Sen. Charles Grassley (R-Iowa) wrote Attorney General Eric Holder today to demand answers about a June 12 incident in Louisiana, in which a Civil Rights Division lawyer is described as having tried to intimidate a reporter into not quoting her statements in a public hearing.
As Main Justice reported on July 9, Rachel Hranitzky, a senior trial attorney in the Civil Rights Division, told local reporter Matthew Beaton that special Justice Department rules prohibited him from quoting or recording her at a public hearing held to address the hiring and promotion process at the New Iberia, La., Fire Department.
Hranitzky “grew belligerent and threatening” and said if Beaton did not follow her directive he would be asked to leave, his newspaper, the Daily Iberian reported. Hranitzky allegedly warned the reporter he would not want to get on “the bad side” of the Justice Department. The incident has drawn a protest from the Reporters Committee for Freedom of the Press.
In his letter, Grassley said wants to know whether the department or the DOJ Inspector General is conducting an investigation. If the department is conducting its own investigation, Grassley wants to know who is conducting it, warning that if it’s being conducted by Civil Rights Division staff, there may be a conflict of interest.
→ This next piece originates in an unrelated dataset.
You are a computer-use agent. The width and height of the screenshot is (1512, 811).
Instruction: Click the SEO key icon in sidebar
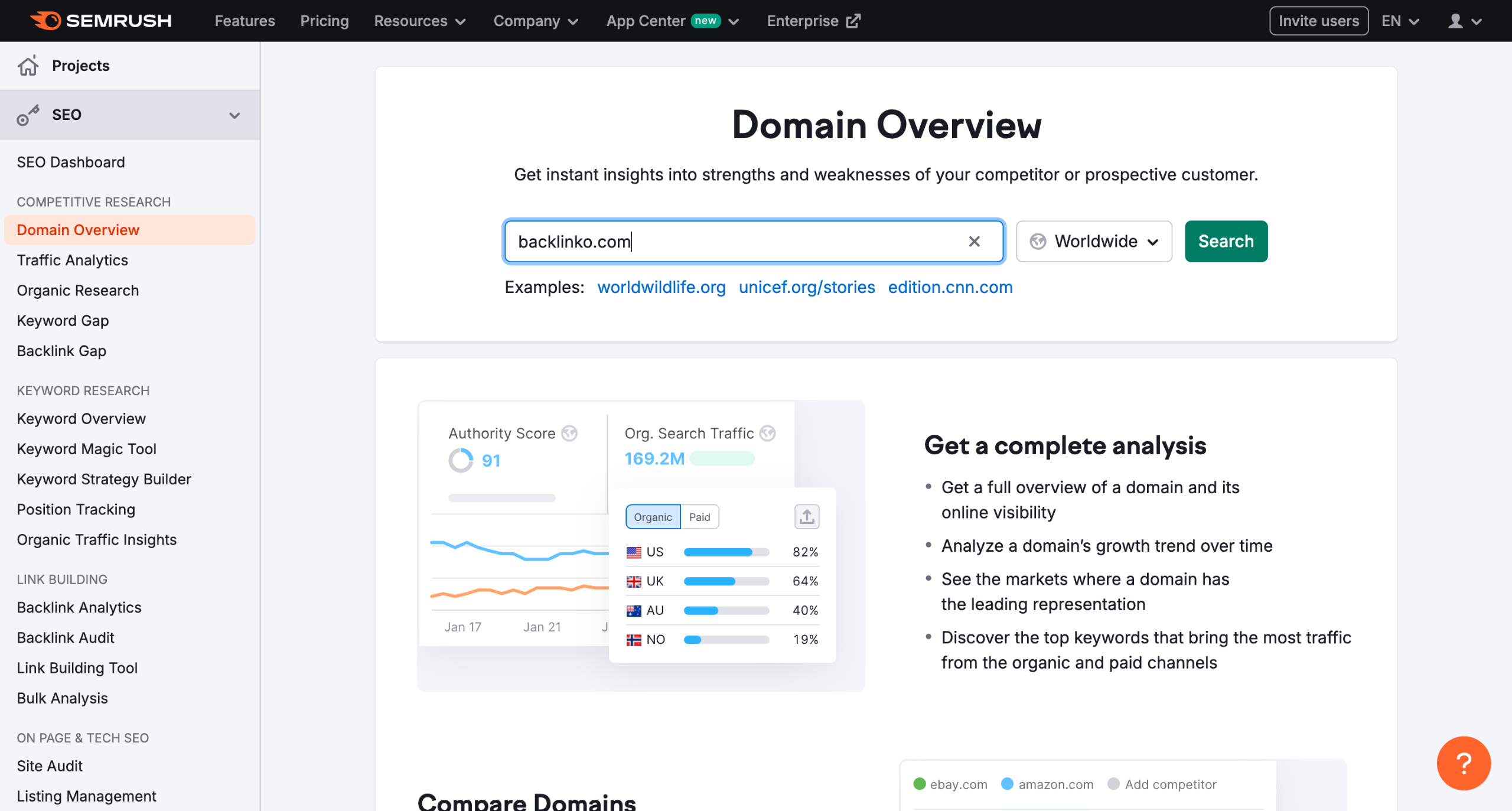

He asked DOJ to explain whether it believes the meeting in New Iberia was subject to Louisiana’s open meetings law, and if not, why not. And he asked for any written policy or guidance the DOJ may have issued to its employees about interacting with the public – including the media – at public meetings, since the incident in New Iberia.
Grassley, who is the top-ranked Republican on the Senate Judiciary Committee, also asked Holder to identify docket numbers of cases that were the subject of the public hearing, identified by the DOJ as concerning a consent decree in a lawsuit, U.S. v. City of Alexandria, et al.
“[I]f the reports about the incident and the existence of a DOJ policy or DOJ ’special rules’ are accurate, it would amount to a raw abuse of power and a complete disregard for the First Amendment and state open meetings laws,” Grassley wrote Holder.
Justice Department spokeswoman Nanda Chitre previously said in a statement that Hranitzky did not attempt to eject the reporter or alter his story, adding: “As is our standard practice, attorneys speaking on behalf of the department at public meetings may at times refer reporters to the Department’s Office of Public Affairs for further information and additional statements.”